• **EXERCISE**
For each line below that holds the string "tweet", add one to a tally; report that tally alone.

Records from a collection:
⟨
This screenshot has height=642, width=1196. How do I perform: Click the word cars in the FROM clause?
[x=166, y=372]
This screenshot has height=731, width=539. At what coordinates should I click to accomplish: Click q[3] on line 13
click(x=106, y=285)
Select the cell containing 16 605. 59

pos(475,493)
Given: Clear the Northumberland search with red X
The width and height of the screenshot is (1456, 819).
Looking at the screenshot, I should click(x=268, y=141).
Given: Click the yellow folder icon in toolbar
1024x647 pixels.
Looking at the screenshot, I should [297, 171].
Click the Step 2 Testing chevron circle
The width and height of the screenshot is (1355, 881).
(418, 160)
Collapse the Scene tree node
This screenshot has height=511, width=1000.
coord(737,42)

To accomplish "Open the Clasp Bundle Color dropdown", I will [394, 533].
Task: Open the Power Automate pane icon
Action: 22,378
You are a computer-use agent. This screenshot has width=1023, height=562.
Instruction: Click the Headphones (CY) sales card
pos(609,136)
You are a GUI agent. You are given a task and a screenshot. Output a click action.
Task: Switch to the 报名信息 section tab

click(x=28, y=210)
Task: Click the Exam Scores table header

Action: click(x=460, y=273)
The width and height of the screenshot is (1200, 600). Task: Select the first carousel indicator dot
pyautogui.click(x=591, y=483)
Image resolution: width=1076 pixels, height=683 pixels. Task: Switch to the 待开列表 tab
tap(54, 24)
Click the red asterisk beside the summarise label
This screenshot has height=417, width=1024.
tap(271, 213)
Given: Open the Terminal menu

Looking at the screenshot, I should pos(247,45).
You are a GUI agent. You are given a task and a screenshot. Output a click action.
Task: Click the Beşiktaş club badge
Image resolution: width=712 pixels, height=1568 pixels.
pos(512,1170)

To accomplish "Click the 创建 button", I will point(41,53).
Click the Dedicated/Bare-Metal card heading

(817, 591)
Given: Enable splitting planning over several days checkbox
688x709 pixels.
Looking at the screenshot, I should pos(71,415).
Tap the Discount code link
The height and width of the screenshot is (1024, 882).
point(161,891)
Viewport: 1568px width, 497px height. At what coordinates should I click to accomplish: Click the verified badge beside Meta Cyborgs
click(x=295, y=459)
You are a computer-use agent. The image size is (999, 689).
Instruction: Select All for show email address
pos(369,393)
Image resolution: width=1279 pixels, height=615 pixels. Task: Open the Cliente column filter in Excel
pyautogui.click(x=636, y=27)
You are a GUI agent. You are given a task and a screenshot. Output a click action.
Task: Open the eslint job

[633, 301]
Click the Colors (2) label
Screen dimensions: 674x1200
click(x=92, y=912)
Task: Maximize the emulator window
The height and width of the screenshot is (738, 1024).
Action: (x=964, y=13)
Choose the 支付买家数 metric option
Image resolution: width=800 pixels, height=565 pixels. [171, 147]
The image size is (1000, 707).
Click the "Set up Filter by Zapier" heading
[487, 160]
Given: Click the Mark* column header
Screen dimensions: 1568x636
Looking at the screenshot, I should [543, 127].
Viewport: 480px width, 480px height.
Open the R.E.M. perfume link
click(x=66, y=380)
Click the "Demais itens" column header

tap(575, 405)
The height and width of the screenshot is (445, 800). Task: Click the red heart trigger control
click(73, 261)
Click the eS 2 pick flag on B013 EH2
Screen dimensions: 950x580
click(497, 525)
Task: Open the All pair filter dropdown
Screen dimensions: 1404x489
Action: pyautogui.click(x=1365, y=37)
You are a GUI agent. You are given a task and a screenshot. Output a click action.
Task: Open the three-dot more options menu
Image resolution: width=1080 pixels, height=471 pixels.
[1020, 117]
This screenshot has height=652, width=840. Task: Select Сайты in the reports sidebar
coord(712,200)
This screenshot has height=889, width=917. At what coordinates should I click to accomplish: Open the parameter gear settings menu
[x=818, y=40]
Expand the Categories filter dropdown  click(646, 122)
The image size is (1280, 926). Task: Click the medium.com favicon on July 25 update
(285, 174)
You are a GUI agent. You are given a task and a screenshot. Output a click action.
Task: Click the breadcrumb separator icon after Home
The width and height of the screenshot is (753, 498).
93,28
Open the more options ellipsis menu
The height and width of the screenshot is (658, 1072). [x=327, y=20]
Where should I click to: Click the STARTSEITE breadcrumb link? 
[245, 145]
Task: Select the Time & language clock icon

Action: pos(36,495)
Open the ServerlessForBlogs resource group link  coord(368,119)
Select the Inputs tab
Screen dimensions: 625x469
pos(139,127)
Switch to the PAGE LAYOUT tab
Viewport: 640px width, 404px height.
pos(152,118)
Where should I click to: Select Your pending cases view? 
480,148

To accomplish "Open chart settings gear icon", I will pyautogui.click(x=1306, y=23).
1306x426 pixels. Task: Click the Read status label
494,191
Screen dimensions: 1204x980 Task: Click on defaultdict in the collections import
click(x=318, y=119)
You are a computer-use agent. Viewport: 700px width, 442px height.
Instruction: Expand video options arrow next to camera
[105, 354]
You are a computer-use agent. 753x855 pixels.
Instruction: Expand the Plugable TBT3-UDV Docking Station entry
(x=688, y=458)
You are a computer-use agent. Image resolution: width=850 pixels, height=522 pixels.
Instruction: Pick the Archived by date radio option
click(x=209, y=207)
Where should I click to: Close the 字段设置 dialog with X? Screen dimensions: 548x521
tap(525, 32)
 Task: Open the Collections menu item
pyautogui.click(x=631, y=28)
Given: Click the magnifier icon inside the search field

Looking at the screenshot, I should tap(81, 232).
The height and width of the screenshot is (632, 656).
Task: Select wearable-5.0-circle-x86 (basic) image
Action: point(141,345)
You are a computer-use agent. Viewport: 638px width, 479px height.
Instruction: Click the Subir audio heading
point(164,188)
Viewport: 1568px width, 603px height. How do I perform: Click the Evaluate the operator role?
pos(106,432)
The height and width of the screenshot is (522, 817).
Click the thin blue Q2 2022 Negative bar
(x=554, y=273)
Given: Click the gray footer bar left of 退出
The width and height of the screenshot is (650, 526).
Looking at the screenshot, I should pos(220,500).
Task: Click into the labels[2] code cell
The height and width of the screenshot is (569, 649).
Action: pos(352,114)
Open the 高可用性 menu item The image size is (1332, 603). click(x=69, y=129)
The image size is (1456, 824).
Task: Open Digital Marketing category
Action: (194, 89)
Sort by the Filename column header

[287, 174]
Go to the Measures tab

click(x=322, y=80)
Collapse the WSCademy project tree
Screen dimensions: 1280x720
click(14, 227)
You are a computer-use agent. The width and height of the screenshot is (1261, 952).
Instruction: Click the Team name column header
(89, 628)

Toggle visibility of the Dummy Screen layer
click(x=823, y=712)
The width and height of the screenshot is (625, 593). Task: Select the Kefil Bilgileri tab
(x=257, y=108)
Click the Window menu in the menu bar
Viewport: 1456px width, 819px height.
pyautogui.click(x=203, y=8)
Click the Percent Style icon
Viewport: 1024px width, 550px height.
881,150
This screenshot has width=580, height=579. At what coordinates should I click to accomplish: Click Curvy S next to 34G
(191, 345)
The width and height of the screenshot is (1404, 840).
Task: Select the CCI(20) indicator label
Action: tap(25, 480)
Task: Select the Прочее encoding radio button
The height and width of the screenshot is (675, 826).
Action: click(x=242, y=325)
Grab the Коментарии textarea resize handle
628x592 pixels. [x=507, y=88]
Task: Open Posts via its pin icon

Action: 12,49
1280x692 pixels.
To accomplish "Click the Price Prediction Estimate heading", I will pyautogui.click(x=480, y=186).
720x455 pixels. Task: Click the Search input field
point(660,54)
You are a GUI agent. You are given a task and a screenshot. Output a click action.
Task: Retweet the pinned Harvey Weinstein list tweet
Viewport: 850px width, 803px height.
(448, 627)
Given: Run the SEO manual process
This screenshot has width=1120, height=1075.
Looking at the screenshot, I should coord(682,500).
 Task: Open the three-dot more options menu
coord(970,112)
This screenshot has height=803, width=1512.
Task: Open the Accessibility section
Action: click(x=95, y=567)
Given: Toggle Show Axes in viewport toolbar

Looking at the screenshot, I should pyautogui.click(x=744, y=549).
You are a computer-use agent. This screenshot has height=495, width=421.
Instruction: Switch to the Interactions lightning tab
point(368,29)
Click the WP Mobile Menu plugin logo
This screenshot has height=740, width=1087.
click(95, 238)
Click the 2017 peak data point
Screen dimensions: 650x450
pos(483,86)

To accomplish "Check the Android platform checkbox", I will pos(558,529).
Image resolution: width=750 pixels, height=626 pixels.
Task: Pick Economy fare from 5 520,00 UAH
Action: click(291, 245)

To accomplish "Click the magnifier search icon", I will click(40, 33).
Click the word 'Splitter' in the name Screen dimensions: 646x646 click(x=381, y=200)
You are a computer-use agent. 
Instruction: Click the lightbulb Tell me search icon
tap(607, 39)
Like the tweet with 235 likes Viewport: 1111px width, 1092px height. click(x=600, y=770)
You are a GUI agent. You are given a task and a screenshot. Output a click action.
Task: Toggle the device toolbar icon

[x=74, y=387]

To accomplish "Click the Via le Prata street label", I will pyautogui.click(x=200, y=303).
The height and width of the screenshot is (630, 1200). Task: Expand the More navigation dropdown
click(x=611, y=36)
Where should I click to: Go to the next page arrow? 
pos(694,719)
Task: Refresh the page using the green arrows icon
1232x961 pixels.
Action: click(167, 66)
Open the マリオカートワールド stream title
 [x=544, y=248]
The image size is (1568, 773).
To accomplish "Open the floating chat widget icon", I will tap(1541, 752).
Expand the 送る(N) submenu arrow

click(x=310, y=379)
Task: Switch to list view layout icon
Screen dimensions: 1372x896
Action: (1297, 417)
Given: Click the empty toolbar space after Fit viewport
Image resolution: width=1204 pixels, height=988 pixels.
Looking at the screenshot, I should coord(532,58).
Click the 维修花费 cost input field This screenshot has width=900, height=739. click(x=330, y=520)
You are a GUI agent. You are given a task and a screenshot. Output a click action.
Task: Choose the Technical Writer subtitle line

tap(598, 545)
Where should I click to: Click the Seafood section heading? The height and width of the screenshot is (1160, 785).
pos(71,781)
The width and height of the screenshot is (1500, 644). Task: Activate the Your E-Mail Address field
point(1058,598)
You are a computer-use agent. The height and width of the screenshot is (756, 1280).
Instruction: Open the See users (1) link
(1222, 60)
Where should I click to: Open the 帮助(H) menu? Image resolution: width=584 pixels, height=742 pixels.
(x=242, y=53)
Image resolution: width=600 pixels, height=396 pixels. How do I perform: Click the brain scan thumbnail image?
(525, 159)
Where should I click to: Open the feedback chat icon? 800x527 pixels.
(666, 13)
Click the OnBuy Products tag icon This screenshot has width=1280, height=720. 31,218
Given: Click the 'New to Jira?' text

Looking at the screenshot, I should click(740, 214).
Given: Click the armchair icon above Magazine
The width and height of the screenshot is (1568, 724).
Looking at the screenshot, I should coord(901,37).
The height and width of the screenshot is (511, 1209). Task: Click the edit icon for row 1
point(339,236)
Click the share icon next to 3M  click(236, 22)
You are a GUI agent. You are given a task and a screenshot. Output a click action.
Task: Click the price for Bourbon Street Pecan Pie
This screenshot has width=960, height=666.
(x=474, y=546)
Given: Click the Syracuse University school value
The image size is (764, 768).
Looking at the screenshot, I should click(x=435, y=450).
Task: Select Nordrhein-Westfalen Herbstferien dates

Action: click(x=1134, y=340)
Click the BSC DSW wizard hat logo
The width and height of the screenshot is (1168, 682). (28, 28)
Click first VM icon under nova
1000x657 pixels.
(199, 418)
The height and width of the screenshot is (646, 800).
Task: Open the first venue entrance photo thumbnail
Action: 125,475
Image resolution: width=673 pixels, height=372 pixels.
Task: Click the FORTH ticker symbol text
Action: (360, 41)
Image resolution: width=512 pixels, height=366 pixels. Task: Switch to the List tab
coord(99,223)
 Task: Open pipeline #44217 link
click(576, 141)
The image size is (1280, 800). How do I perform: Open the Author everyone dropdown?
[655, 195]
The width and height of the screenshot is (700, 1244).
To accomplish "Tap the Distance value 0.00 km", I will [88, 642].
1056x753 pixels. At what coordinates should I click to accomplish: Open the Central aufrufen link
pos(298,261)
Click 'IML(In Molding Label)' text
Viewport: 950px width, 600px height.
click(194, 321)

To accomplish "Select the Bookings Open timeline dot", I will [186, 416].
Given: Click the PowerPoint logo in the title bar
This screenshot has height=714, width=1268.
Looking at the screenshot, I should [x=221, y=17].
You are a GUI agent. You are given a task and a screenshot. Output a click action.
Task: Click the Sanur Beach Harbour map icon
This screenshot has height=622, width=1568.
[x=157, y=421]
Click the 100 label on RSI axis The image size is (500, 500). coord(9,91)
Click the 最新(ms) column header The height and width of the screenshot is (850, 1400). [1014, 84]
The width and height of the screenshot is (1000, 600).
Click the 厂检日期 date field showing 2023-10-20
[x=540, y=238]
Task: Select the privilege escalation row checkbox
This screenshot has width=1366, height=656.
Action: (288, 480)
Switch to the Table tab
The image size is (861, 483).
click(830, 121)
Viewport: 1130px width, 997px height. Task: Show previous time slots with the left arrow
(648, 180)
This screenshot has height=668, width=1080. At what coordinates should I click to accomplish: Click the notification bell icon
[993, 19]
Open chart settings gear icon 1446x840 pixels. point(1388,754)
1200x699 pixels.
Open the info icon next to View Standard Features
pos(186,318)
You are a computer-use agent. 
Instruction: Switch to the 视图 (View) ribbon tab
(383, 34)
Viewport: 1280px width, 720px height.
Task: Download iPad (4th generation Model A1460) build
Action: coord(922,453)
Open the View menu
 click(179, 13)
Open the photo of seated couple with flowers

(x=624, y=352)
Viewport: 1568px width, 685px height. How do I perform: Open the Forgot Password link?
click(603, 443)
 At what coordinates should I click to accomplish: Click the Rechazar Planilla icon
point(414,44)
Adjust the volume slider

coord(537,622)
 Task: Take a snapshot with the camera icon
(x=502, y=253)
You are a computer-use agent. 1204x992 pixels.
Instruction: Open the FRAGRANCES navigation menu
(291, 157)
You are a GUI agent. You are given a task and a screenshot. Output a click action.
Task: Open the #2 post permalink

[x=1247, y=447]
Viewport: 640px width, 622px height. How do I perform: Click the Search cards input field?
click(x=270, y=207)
⟩
• **REPLY TO THE TASK**
2